For advisors, attorneys, and business owners

You already wrote your book. You said it out loud a few hundred times.

Every advisor and owner has a set of explanations they give on repeat. The first-meeting talk. The fee question. The objection that comes up almost every week. Those recurring conversations are not small talk. They are chapters. Here is how the talking you already do becomes a paperback you can hand a prospect.

M
Matthew Diakonov
8 min read

Direct answer (verified May 2026)

Yes, the things you explain to clients over and over can become a book, and an interview-based process is built for exactly that. You talk through the explanations you already give, roughly one conversation per hour-long call, and a writer turns each call into a chapter. About 12 to 14 calls produce a full manuscript. The author writes nothing and commits about one hour per week.

This is the Speak to Write process. Verified against the published Profitable Book Pathway on b00kd.com/how-it-works.

The conversations that are already chapters

Run a quick audit of your own week. Most of what you say to prospects and clients is not improvised. It is a small library of explanations you have refined by repetition, because you have given each one hundreds of times and watched what lands. That refinement is the hard part of writing a book, and you have already done it. You just never recorded it in a form anyone can hold.

If you say these on repeat, you have an outline

  • The first-meeting talk: how you work, what a client should expect, what makes you different.
  • The fee explanation you give every prospect who asks why your pricing looks the way it does.
  • The objection you answer almost every week, in almost the same words.
  • The walkthrough of what actually happens when a client retires, sells, settles an estate, or signs.
  • The client story you retell to make an abstract point land.

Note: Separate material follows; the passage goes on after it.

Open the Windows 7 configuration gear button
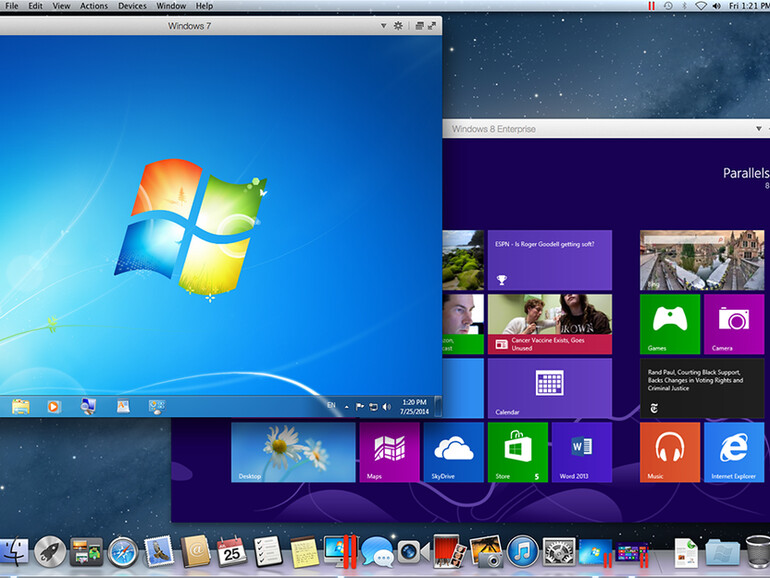This screenshot has height=578, width=770. (x=398, y=26)
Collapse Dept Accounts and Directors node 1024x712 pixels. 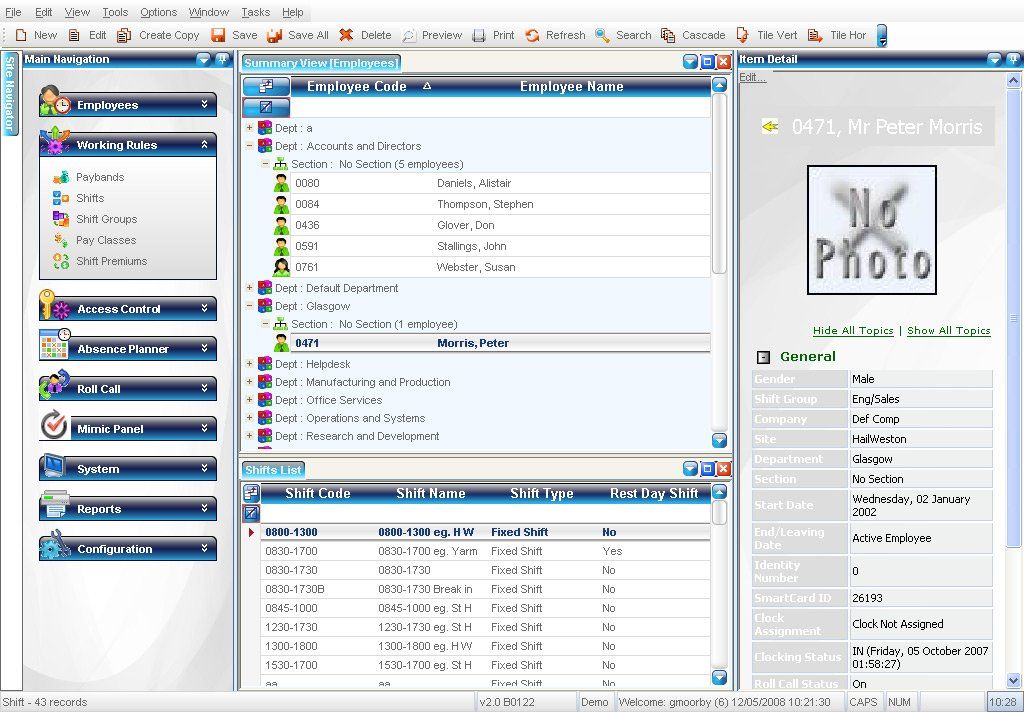click(x=250, y=146)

None of these are blog posts. They are the moments where a prospect decides whether to trust you. Put the same explanations in a paperback and they do that work before the first meeting, while you sleep, and in rooms you will never be in.

Why a recording of yourself is not a book

The obvious move is to record your next sales call, run the transcript through a chatbot, and call it a draft. It does not work, and the reason is structural, not effort. A conversation is shaped by the listener. You stop explaining the moment the prospect nods. You skip the part they seem to already know. You answer the question they asked, not the one they should have asked. A book chapter has the opposite job: it has to be complete and ordered for a reader who cannot interrupt, cannot nod, and cannot ask a single follow-up.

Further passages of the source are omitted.